A perspectiva enquanto projeção de possíveis formas de estar no mundo faz parte do que, como havíamos dito, Sartre chama de projeto. Por isso, a experiência de conhecer e, a partir do conhecido, projetar, é uma condição fundamental da descrição de uma experiência cultural. A condição momentânea da perspectiva mobiliza conhecimentos, vivências, desejos e viabilidades numa síntese que norteia o sujeito e dá significado a suas escolhas e experiências anteriores, fazendo aquilo que para Sartre caracteriza o ser humano: “o homem caracteriza-se antes de tudo pela superação de uma situação, pelo que ele chega a fazer daquilo que se fez dele, mesmo que ele não se reconheça jamais em sua objetivação” (Sartre apud Maheirie, 1984, p. 151).

Tomando como referência esta tentativa de fazer a partir “daquilo que se fez dele”, em seguida serão apresentadas perspectivas de alguns compositores; suas próprias palavras demonstrando como negociam a realidade dada e os seus desejos. Os dois primeiros são estudantes no final do curso e já vêem as possibilidades de forma mais concreta que os ingressantes; últimas palavras são de um aluno egresso, o qual depõe apresentando uma interpretação específica do curso e pretensões presentes em sua saída.

estou querendo me mudar pro Rio e lá percebi o mercado do teatro muito mais forte.
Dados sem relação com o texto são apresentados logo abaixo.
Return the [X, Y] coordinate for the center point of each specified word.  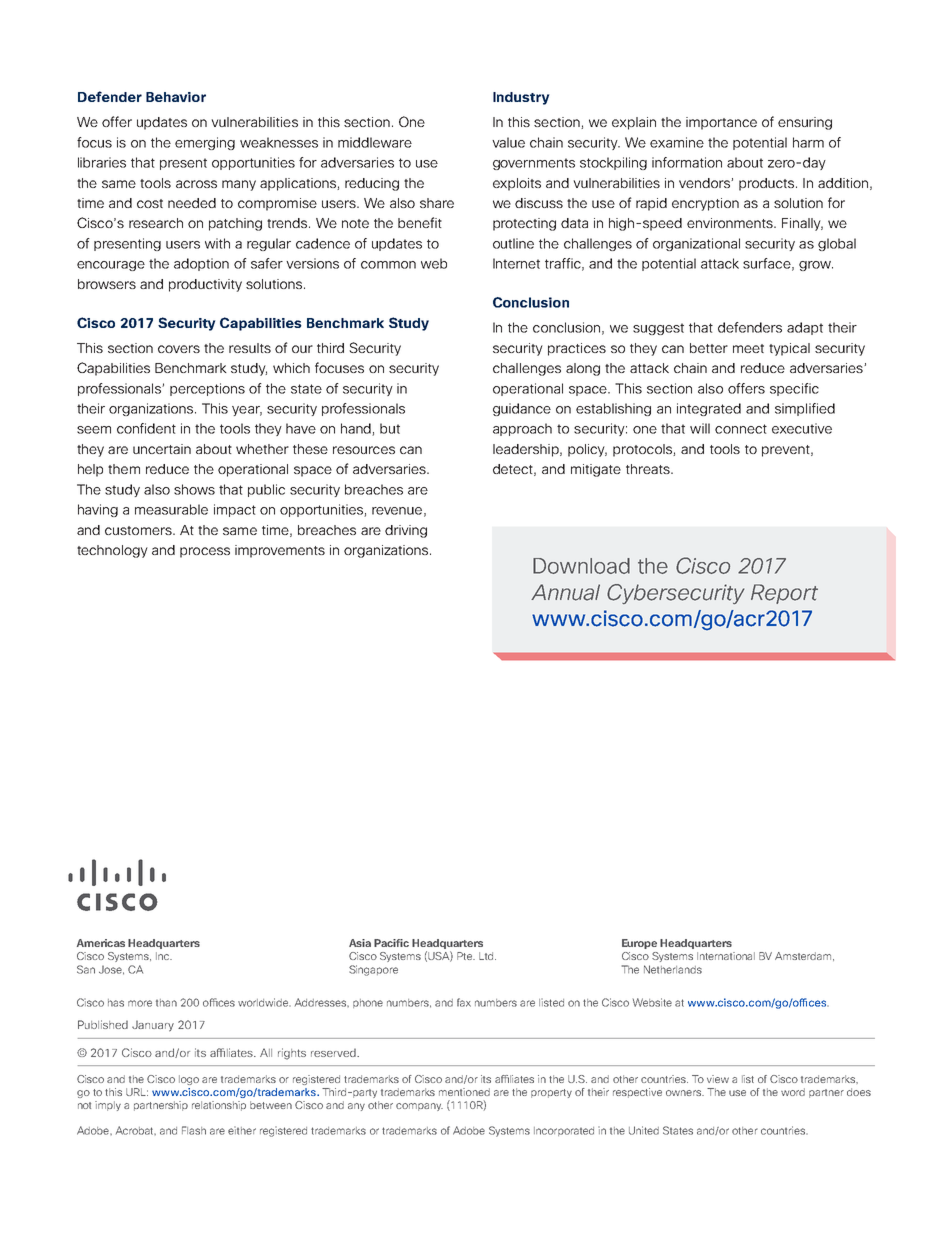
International [726, 956]
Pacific [391, 943]
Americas [101, 943]
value [508, 142]
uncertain [162, 449]
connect [741, 429]
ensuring [805, 123]
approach [522, 429]
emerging [205, 143]
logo [189, 1080]
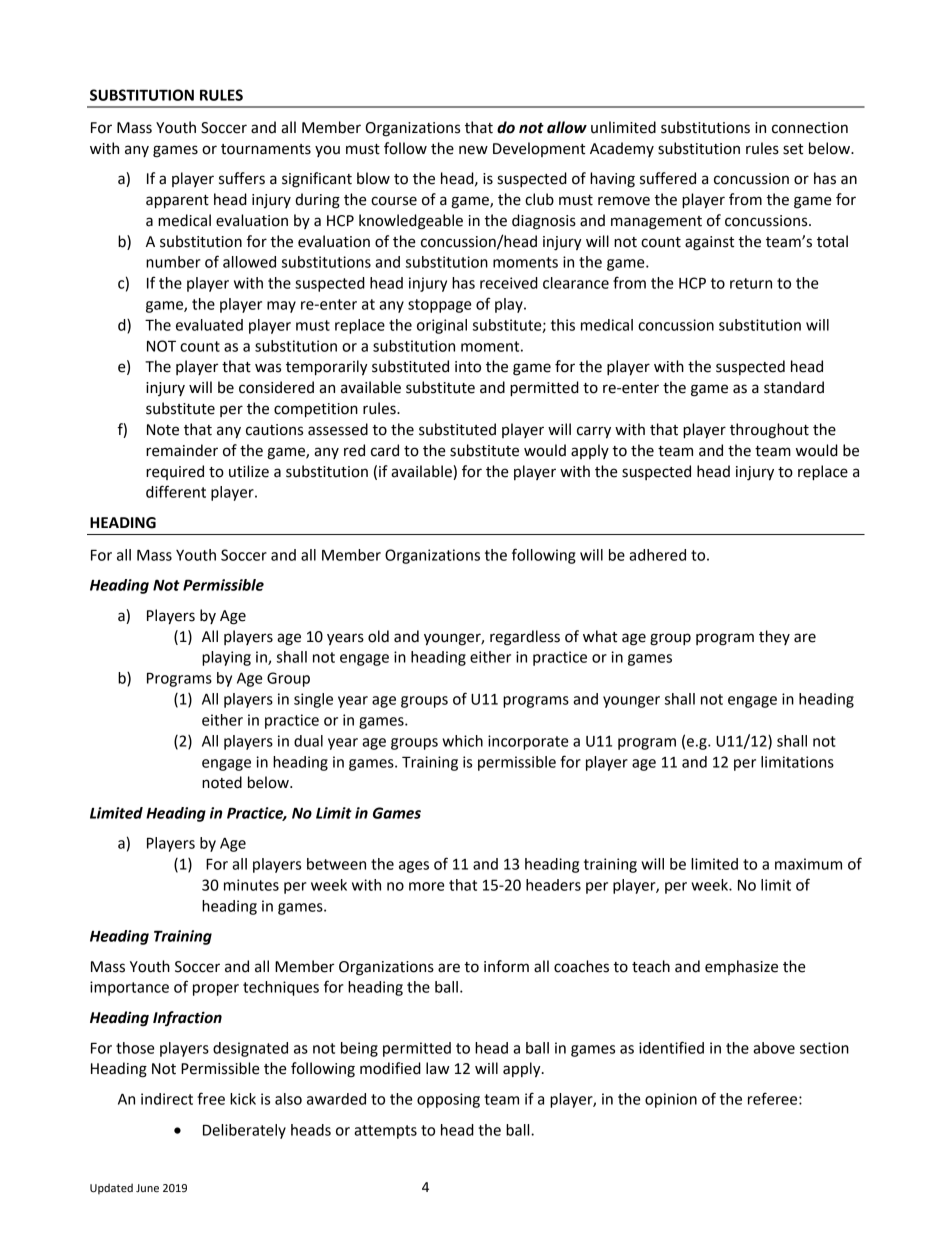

Pretendo desenvolver com isso, até pela flexibilização que tenho de fazer tanto o popular quanto o erudito. Pretendo montar um home studio, fiz curso disso, apanhando a questão de composição. (Diogo Azevedo)

pretendo ir pra um interior ou pra minha cidade mesmo e trabalhar mesmo ensinando música lá, trabalhando na área de educação. (Rodrigo Leal)

eu fiz até Composição VIII, mas acabei não me formando por conta de algumas matérias do recheio e por conta de nesse percurso eu começar a amadurecer outras idéias também ligadas ao social, idéias de implicações artísticas, de querer ser produtivo. (...) Quando eu terminei composição VIII eu já estava resolvido a entrar no mercado de música de uma forma mais agressiva, no bom sentido da palavra, parei um ano para produzir um disco de música infantil, que eu carrego até hoje como o meu cartão de visita como música. Bom, como eu falei que já queria entrar no mercado de uma maneira mais produtiva do que acadêmica, não que o acadêmico não seja produtivo, então eu fiz Composição VIII sabendo que eu faria uma peça como um estudo meu, eu não queria que fosse tocada. (Paulo Rocha)

Mesmo com as dúvidas existentes quanto à atuação profissional e o campo de trabalho, os compositores vislumbram formas inserção no mundo do trabalho, e de formas variadas. Tais vislumbres dependem de diversas condições sociais e

pessoais, mas, o conhecimento das possibilidades de trabalho, dos “nichos” produtivos, a expansão de horizontes, proporcionam ao compositor condições para fazer um diagnóstico mais apropriado das possibilidades de atuação, nas dimensões artísticas e produtivas.

Os sub-vetores aqui apresentados dialogam entre si e, algumas vezes, uma citação usada para um sub-vetor serve para exemplificar outra também. Lidamos com uma realidade complexa onde as experiências são percebidas diferentemente e com ênfases diferentes, no entanto, acreditamos que um esquema disposto dessa maneira engloba satisfatoriamente um conjunto de vivências que representam a experiência cultural no curso de composição.